*Page excerpt*.
────────
Refer to my parallel post: that A^0 is not quantized as dynamical degree
of freedom does not mean that wouldn't be quantum mechanical. Its
quantum mechanical description is provided by the quantization of the
charge-carrying matter field.

> The whole motivation for trying to quantize gravity would be gone if
> we could just say spacetime is classical but everything else is
> quantum.

The reason why it is considered necessary to quantize gravity is that,
similar to the electromagnetic field, there are components of the
gravitational field that are dynamical degrees of freedom. And, again
similar to the electromagnetic field, not all components are dynamical
degrees of freedom: in GR, the gravitational field can be expressed by
the metric tensor g_{mu,nu} that can be written as 4x4 matrix with 16
components, where 10 components are independent from each other.
However, only the spatial components h_ij = g_ij, i,j=1,2,3, are
dynamical degrees of freedom, the temporal component g_00 and the mixed
spatial-temporal components g_0i and g_i0 are not, those are, analog to
A^0 in Electrodynamics, fully determined by the energy-momentum tensor
T_{mu,nu}.

And analog to the two approaches described earlier to quantize
Electrodynamics, there are to approaches to quantize gravity: the
canonical one, where only the spatial components h_ij (a 3x3 matrix with
9 components where 6 are independent from each other) are quantized, and
the covariant one, where the full metric tensor g_{mu,nu} is quantized.
Results of the canonical approach are Quantum Cosmology (Wheeler-deWitt
equation) and Loop Quantum Gravity, a result of the covariant approach
is Superstring Theory.

[Roland Franzius]

[[Mod. note -- I apologise for the long delay in processing this article,
which was originally submitted on Thursday 13 Aug 2015.
-- jt]]

This is of course plainly wrong. There are no solutions of classical
Maxwell equations dF=0, d*F=0 in all of empty Minkowski space without
field singularities, given the condition of finite square integrable
|F|^2 and subject to the special smoothness condition along a Cauchy
surface as starting values for an equation of hyperbolic type over the
future of that surface in Minkowski space.

The permanent confusion about Fourier decompositon and plane wave and
other types of generalized solutions in the dual field space is
notorious for undergraduate courses in electrodynamics and late on
develops into a severe obstacle to understand quantization of the
electromagnetic field.

--

Roland Franzius

[iuval]

[[Mod. note -- I apologise for the delay in processing this article,
which was originally submitted on Saturday 15 August 2015.
────────
*Data listing*.
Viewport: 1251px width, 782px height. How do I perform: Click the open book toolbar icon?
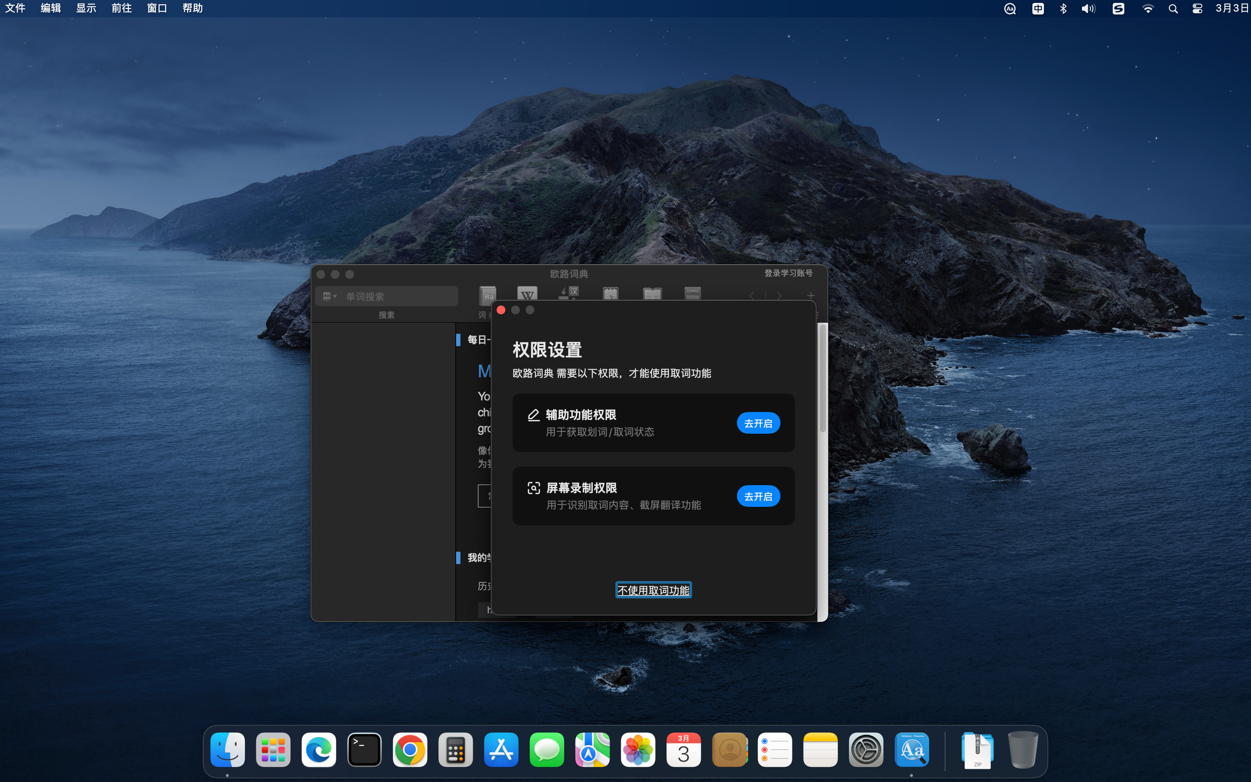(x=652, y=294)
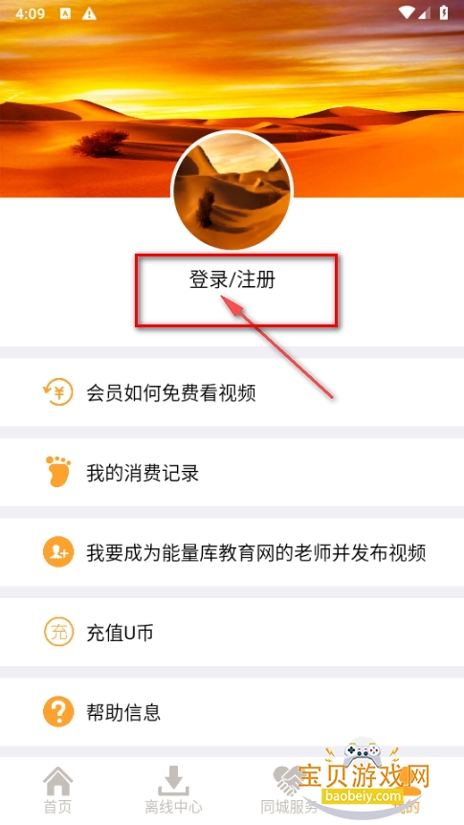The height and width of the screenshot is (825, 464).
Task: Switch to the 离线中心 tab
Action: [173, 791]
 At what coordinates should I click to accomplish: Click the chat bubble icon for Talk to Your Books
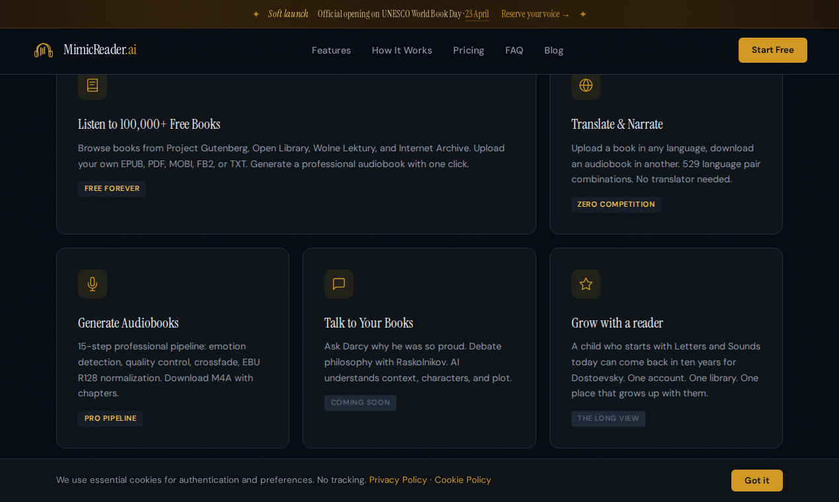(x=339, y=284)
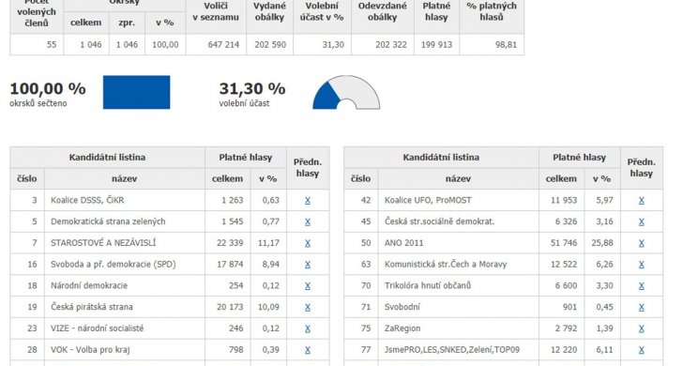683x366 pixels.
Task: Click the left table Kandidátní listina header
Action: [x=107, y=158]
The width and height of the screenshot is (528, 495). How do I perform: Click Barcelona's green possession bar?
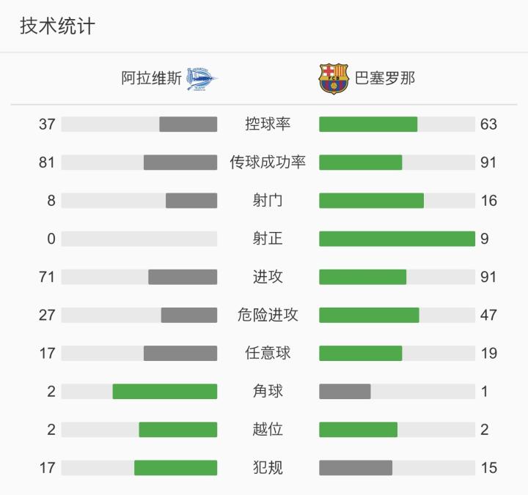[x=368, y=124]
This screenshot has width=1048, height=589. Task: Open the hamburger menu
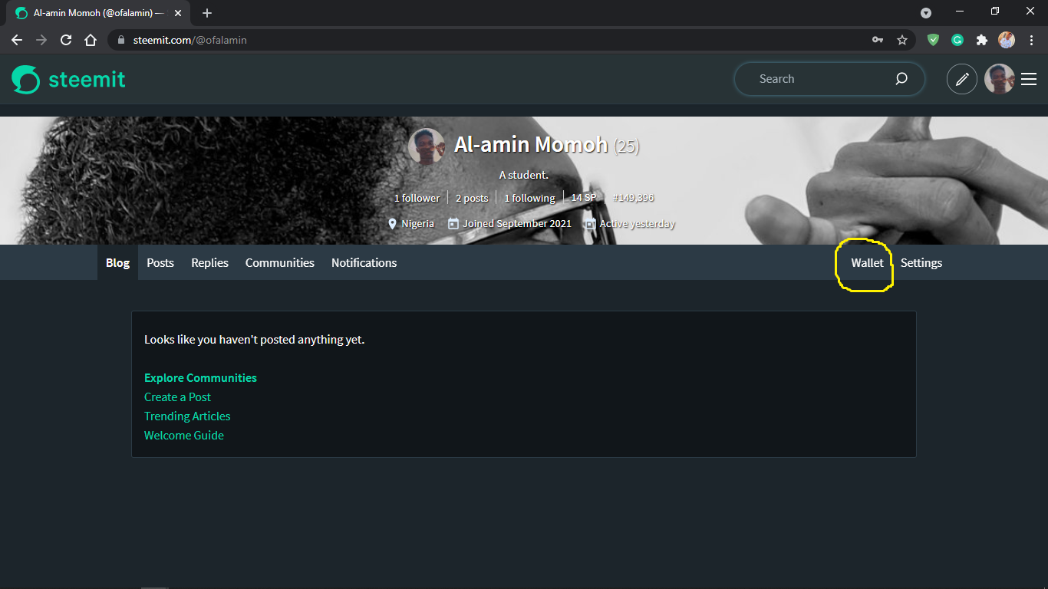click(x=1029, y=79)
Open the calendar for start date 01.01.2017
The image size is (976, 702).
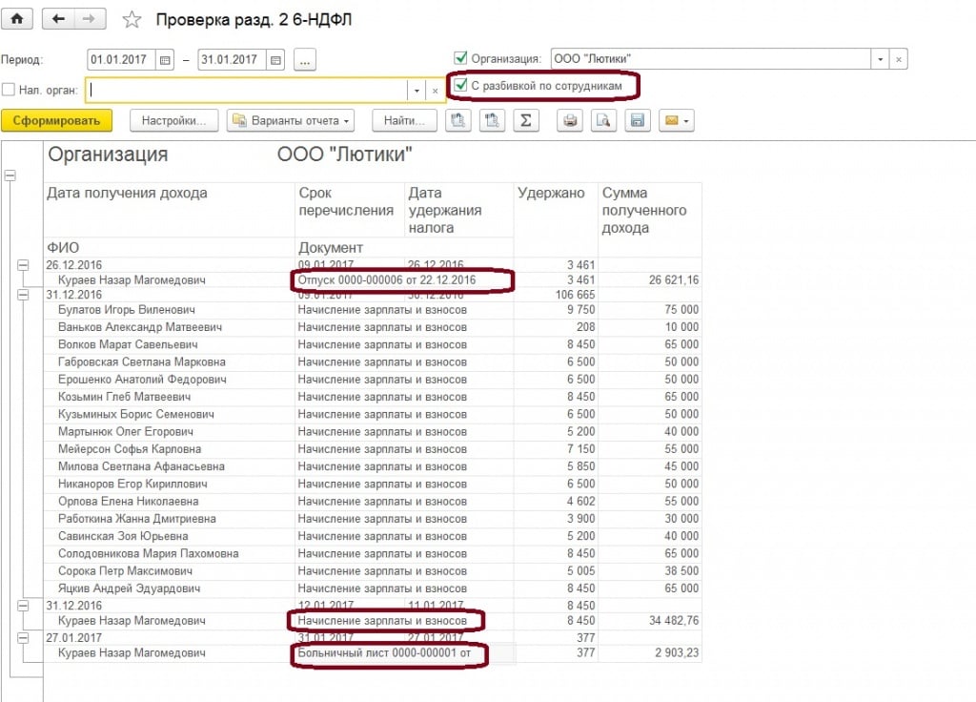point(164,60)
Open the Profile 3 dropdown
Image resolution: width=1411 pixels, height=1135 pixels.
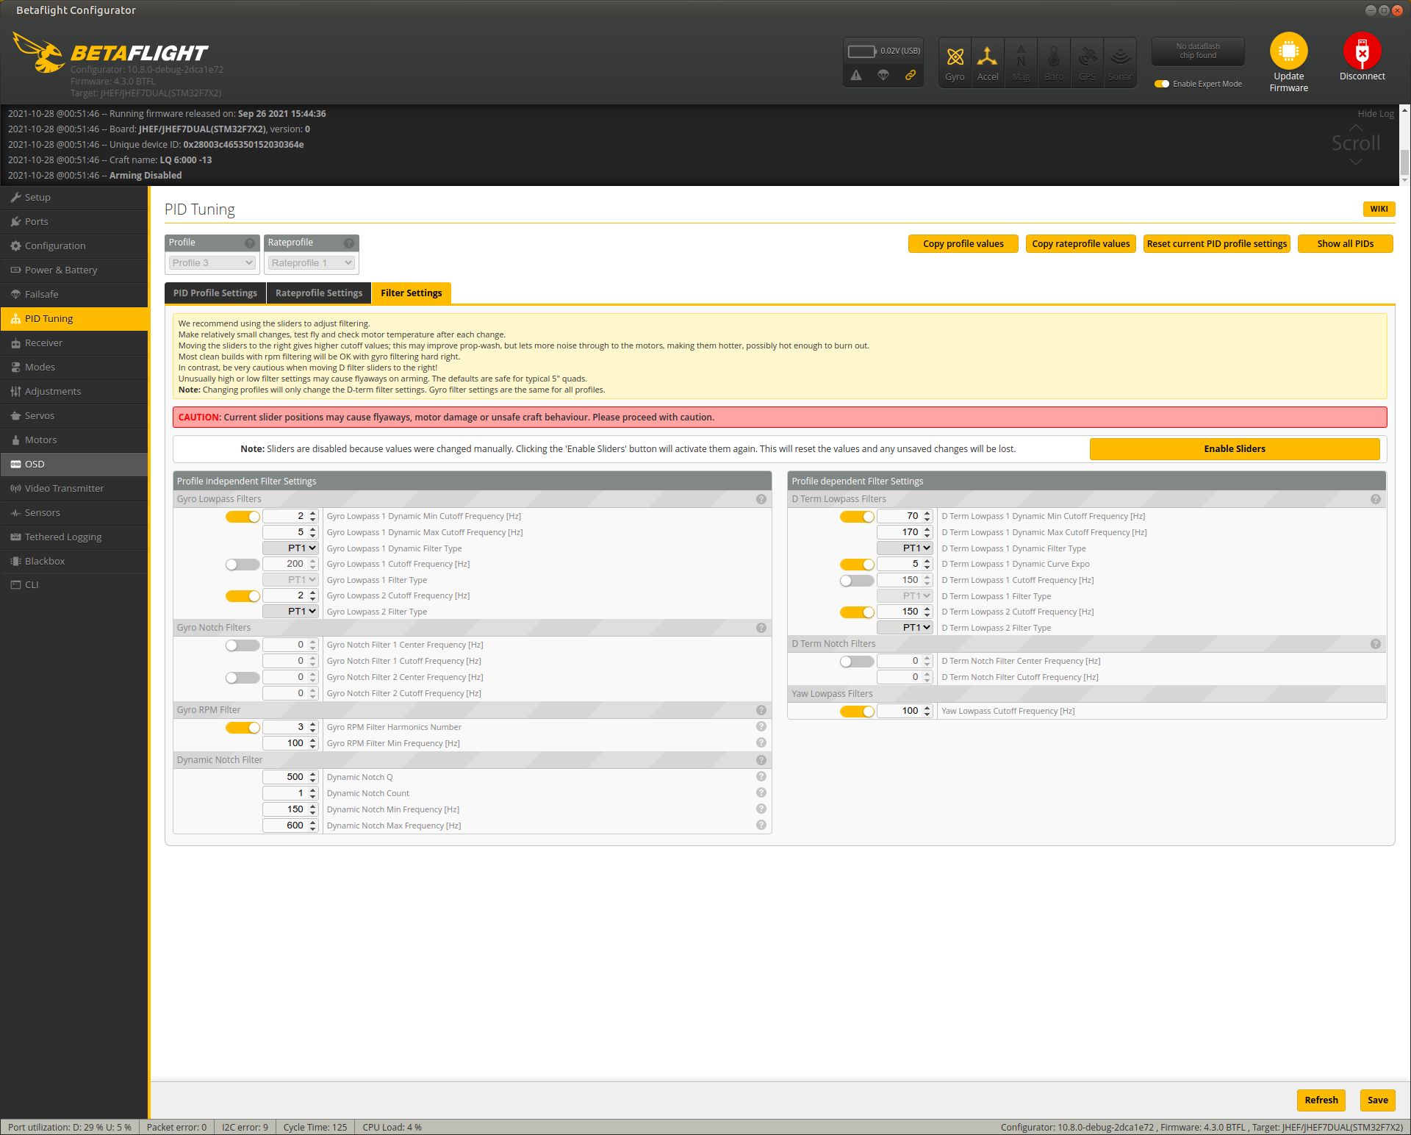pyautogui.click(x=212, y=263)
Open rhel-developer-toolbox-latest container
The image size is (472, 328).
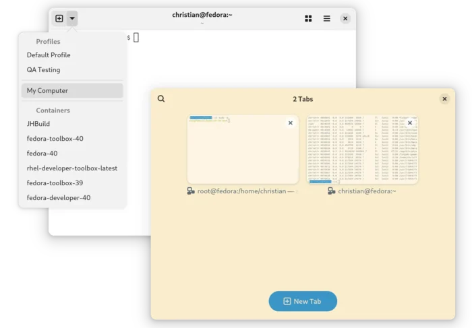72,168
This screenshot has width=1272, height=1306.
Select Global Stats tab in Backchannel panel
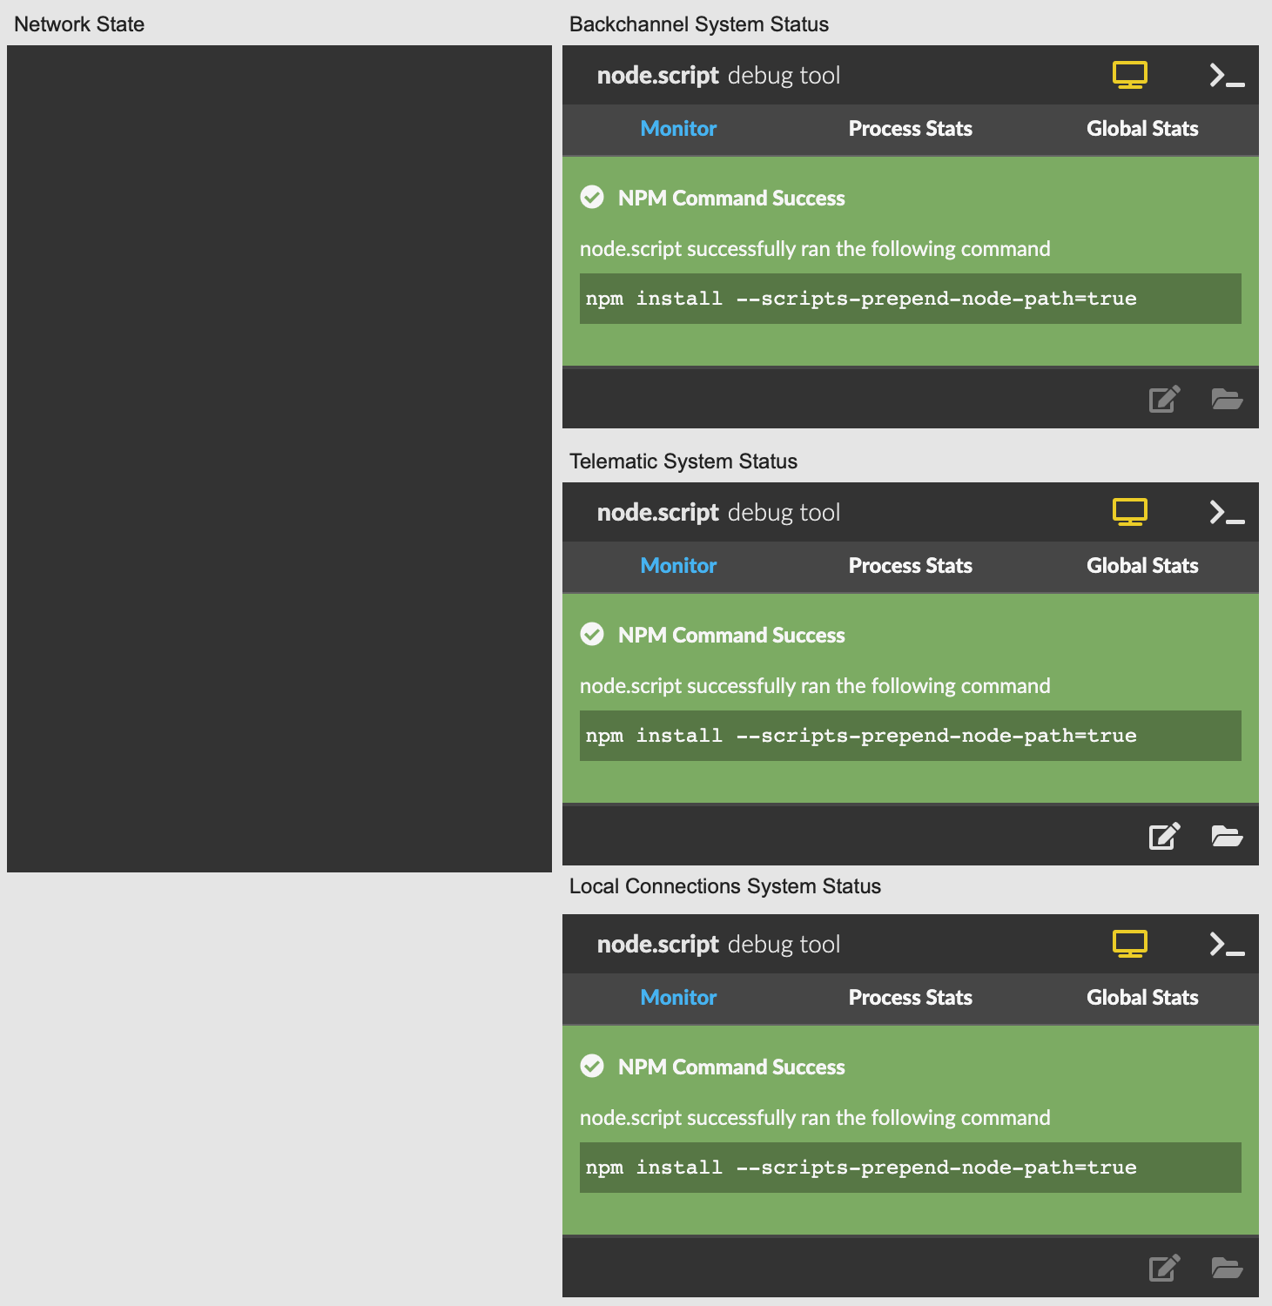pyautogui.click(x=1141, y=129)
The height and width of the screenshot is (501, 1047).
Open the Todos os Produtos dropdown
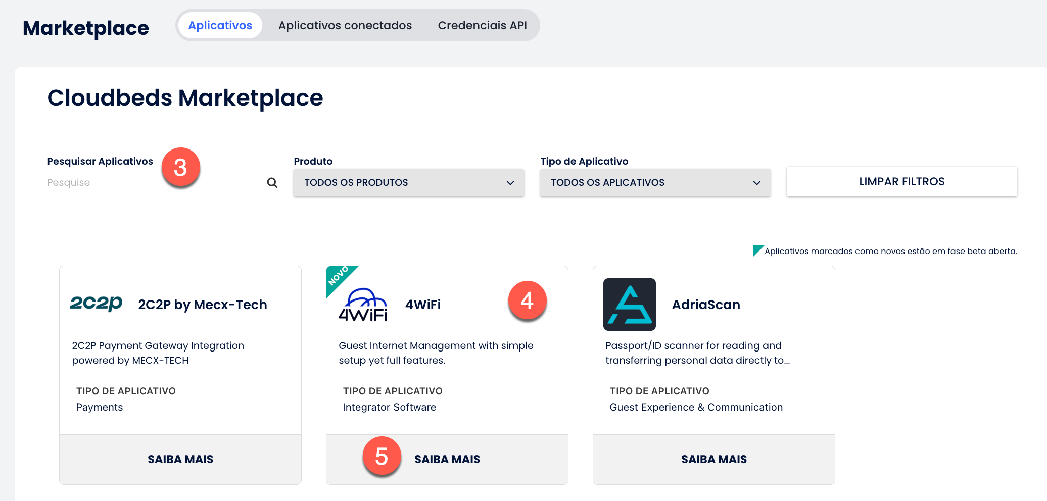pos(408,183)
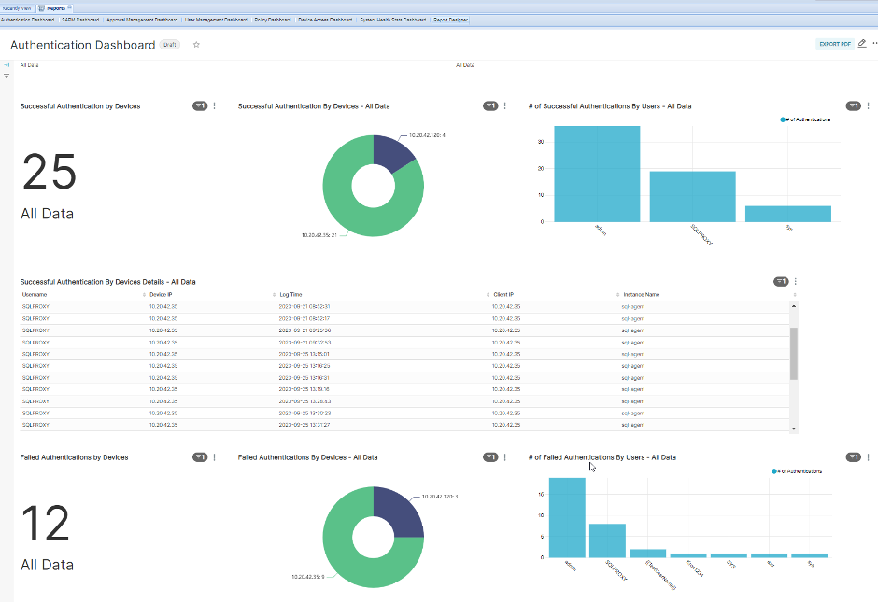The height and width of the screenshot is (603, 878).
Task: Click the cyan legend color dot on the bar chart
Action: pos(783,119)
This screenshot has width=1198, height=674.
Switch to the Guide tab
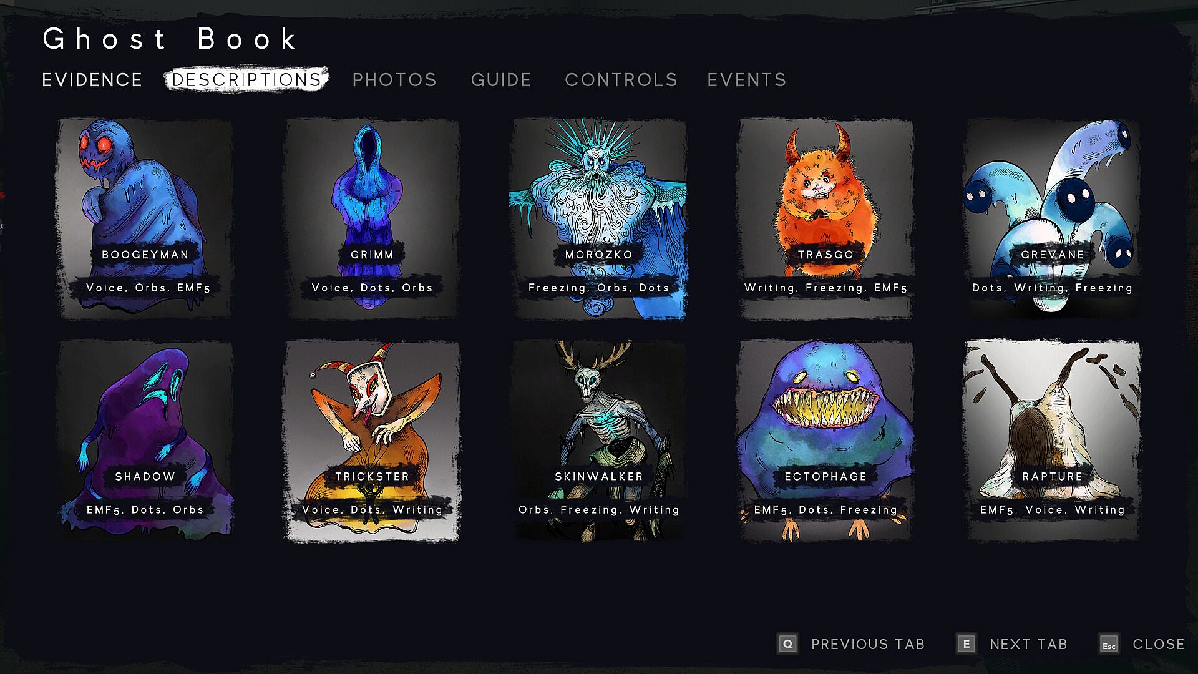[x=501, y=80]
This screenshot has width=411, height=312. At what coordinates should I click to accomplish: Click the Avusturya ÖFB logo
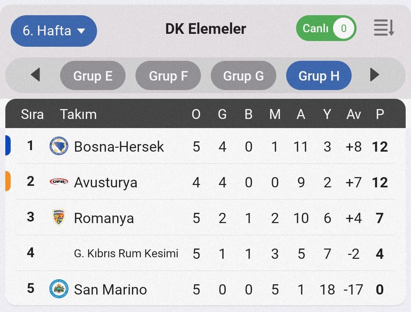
────────
*Jobs*.
1. In the excerpt on quantizing gravity, which components of the metric tensor are dynamical degrees of freedom?
2. List every theory that the excerpt on quantizing gravity names as a result of the canonical or the covariant approach.
3. Continue the excerpt on quantizing gravity from the point where it stops.

*The responses*.
1. Only the spatial components h_ij = g_ij, with i,j=1,2,3.

2.
- Quantum Cosmology (Wheeler-deWitt equation)
- Loop Quantum Gravity
- Superstring Theory

3.
-- jt]]

On Thursday, August 6, 2015 at 12:06:39 AM UTC-7, Gregor Scholten wrote:
> Jos Bergervoet wrote:
>
>

> In other words: you decompose the electromagnetic field into an
> electrostatic Coulomb part and a radiation part. And you implement this
> in the four-potential
>
> A^mu = (A^0, \vec A)
>
> by using Coulomb gauge so that the scalar potential A^0 describes the
> electrostatic part only and the vector potential \vec A describes the
> radiation part only. And since the scalar potential is fully determined
> by the charge density in this gauge, you only need to quantize the
> vector potential, what is equivalent to quantize the free radiation
> field only. In this approach, the answer to iuval's original question
> what the quantum state is of which the electrostatic field is an
> expectation value is: the electrostatic field isn't an expectation value
> of a quantum state, at least not of a quantum state of the field (but
> maybe of the quantum state of the charge-carrying particle).

Or the electrostatic field is the expectation value of a c number operator (\grad A0) in ANY state of the electromagnetic field. All states satisfy criteria (1) and (2) trivially then, but only the vacuum satisfies criterion (3).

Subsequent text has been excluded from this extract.